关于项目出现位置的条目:

——

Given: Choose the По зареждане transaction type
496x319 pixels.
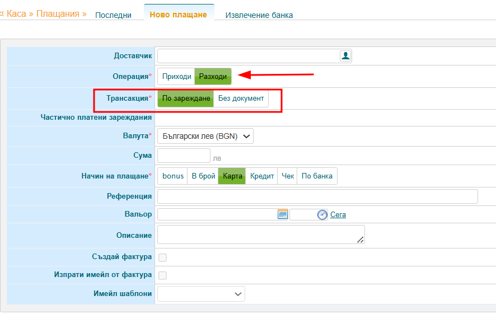Looking at the screenshot, I should (x=186, y=98).
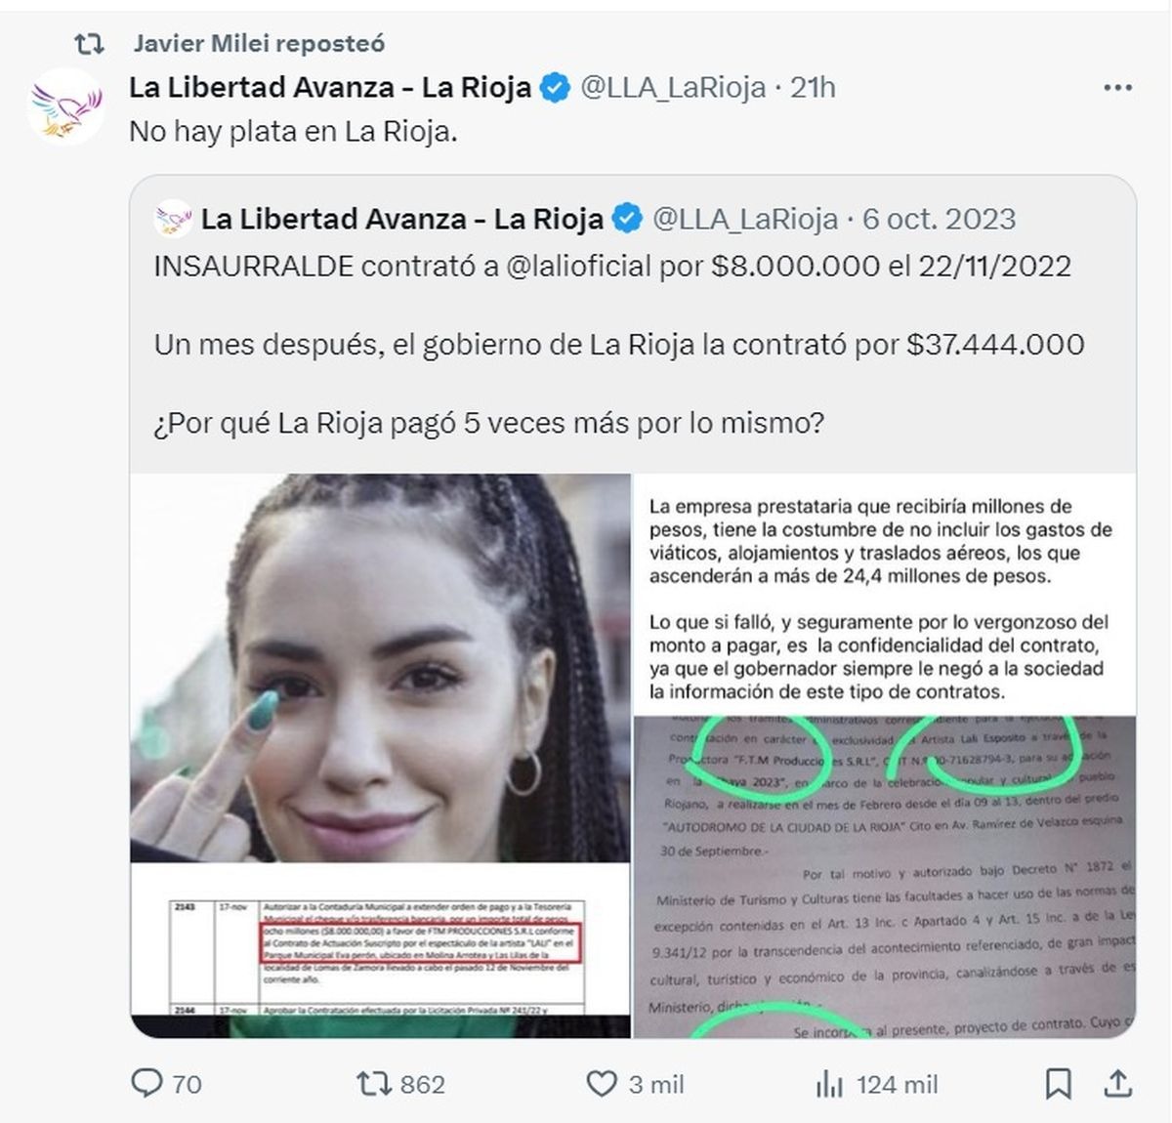Open the 6 oct. 2023 quoted tweet date

tap(939, 219)
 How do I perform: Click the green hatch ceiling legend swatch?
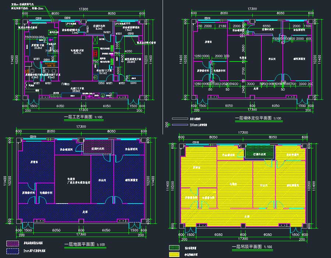177,248
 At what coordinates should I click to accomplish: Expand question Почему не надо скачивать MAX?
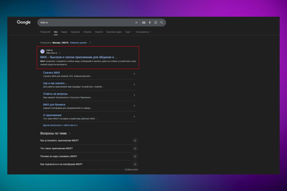[135, 156]
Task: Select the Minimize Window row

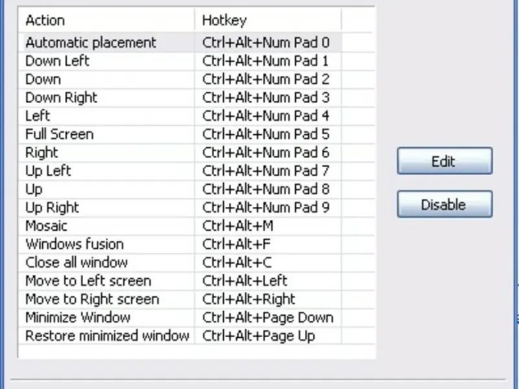Action: click(x=77, y=318)
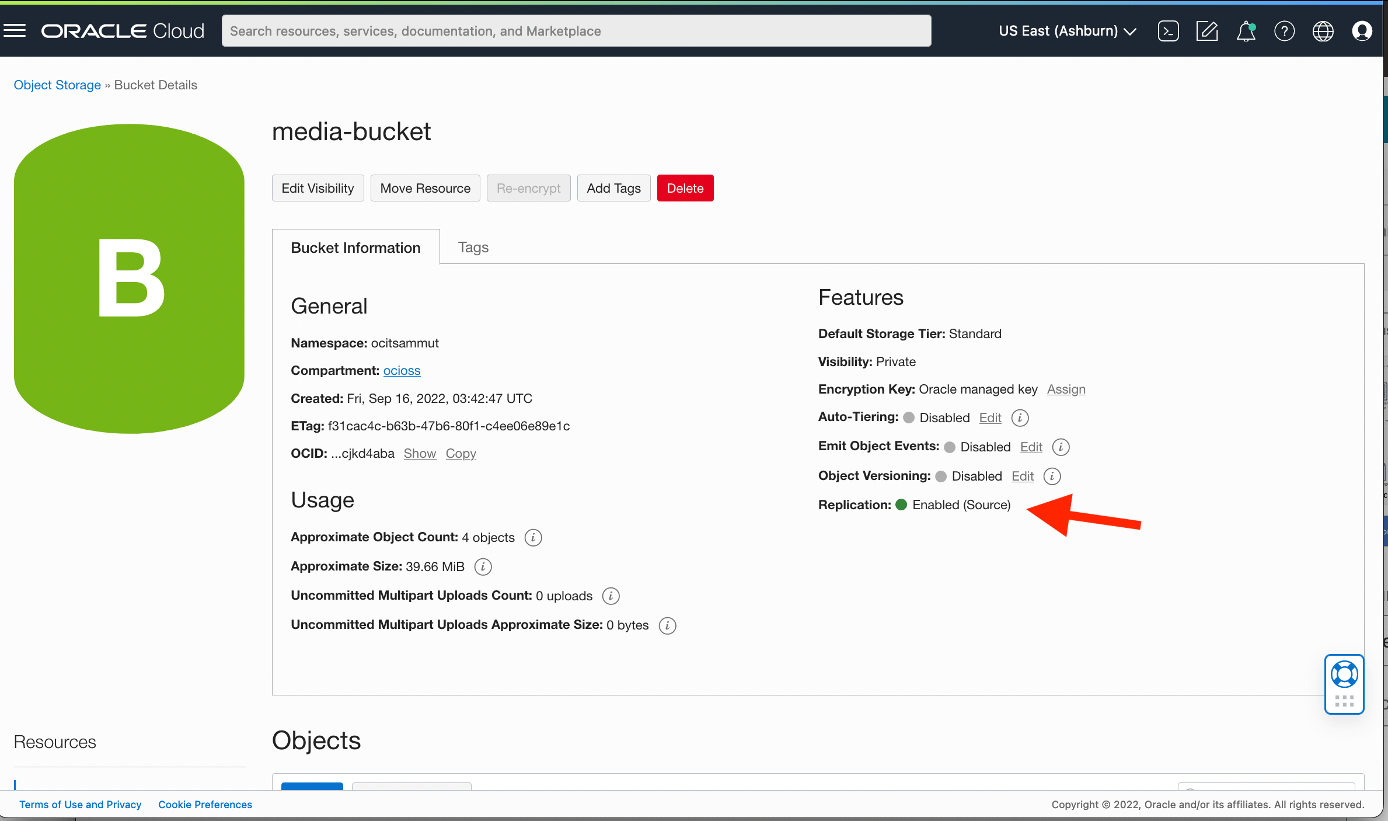View Approximate Object Count info tooltip
Image resolution: width=1388 pixels, height=821 pixels.
(x=532, y=537)
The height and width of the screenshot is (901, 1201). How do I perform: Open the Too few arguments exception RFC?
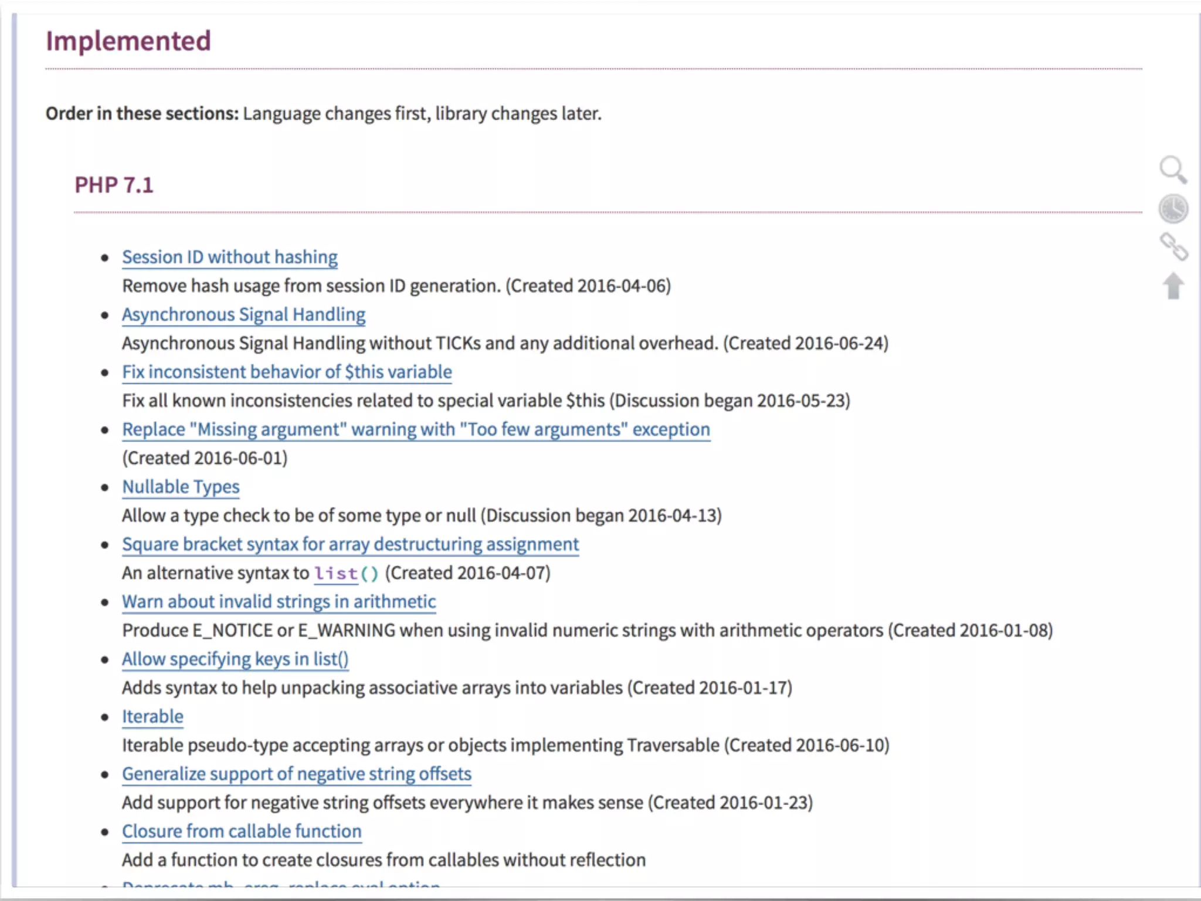point(416,429)
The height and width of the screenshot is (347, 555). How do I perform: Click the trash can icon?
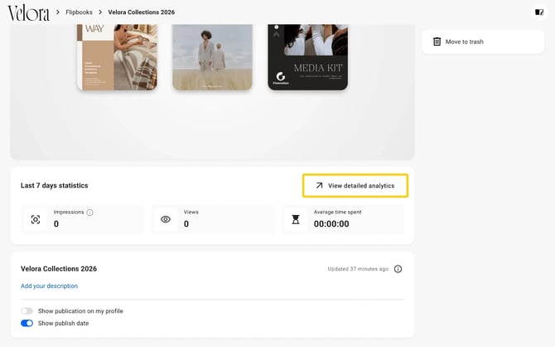[x=437, y=42]
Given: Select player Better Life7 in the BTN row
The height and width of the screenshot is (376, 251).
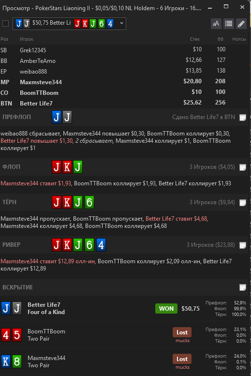Looking at the screenshot, I should click(x=36, y=103).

——

_目标:_
把数据从开头第一行起、一直到包含“[x=437, y=42]”的那一行（含该行）为止的各行整理成 Markdown 表格，两列分别为“序号”和“内容”，空行不计入，图片也不要放进表格。

_回答:_
| 序号 | 内容 |
|---|---|
| 1 | Given: Choose the По зареждане transaction type |
| 2 | 496x319 pixels. |
| 3 | Looking at the screenshot, I should (x=186, y=98). |
| 4 | Open the 6 oct. 2023 quoted tweet date |
| 5 | tap(939, 219) |
| 6 |  How do I perform: Click the green hatch ceiling legend swatch? |
| 7 | 177,248 |
| 8 |  At what coordinates should I click to accomplish: Expand question Почему не надо скачивать MAX? |
| 9 | [135, 156] |
| 10 | Task: Select the Minimize Window row |
| 11 | Action: click(x=77, y=318) |
| 12 | View Approximate Object Count info tooltip |
| 13 | Image resolution: width=1388 pixels, height=821 pixels. |
| 14 | (x=532, y=537) |
| 15 | The height and width of the screenshot is (901, 1201). How do I perform: Open the Too few arguments exception RFC? |
| 16 | point(416,429) |
| 17 | The height and width of the screenshot is (347, 555). How do I perform: Click the trash can icon? |
| 18 | [x=437, y=42] |